(WHAT NEEDS TO BE DONE): Set down the line that contains "Click the Spotlight search magnifier" and every line after it to the end of the entries, exactly as they stand and nothing more.

(MATERIAL PROVIDED):
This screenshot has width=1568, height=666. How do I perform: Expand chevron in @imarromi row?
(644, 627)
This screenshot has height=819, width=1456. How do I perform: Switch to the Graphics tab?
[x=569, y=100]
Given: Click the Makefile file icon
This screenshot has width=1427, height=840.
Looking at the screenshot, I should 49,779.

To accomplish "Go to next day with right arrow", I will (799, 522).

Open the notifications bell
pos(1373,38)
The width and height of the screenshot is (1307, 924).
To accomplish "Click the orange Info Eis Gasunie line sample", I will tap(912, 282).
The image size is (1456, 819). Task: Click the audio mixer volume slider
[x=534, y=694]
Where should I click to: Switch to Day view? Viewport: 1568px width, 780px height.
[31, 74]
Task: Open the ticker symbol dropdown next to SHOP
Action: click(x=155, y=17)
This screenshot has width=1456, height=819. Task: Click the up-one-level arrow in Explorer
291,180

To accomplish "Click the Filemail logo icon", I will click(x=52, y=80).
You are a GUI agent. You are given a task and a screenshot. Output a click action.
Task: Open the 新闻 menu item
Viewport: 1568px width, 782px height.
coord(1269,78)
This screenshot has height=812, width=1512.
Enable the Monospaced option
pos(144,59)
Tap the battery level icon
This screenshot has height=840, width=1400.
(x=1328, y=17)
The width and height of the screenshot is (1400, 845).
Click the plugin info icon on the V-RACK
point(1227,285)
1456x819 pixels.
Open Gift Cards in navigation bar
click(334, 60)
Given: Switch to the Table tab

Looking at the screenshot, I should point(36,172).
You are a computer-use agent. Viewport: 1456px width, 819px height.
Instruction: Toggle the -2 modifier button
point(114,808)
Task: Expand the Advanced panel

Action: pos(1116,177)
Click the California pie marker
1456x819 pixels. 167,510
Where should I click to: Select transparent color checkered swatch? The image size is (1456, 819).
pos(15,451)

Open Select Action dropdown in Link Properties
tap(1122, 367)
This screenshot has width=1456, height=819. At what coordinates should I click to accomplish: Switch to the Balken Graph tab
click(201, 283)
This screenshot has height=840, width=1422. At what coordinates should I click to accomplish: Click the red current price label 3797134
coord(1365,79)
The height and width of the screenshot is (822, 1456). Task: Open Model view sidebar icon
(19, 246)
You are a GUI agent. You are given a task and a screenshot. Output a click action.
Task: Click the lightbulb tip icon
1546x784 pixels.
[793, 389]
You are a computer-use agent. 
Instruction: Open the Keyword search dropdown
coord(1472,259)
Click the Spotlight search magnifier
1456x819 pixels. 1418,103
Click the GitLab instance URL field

(EXERCISE RESULT):
Click the Spotlight search magnifier
1456x819 pixels. 1418,103
Click the GitLab instance URL field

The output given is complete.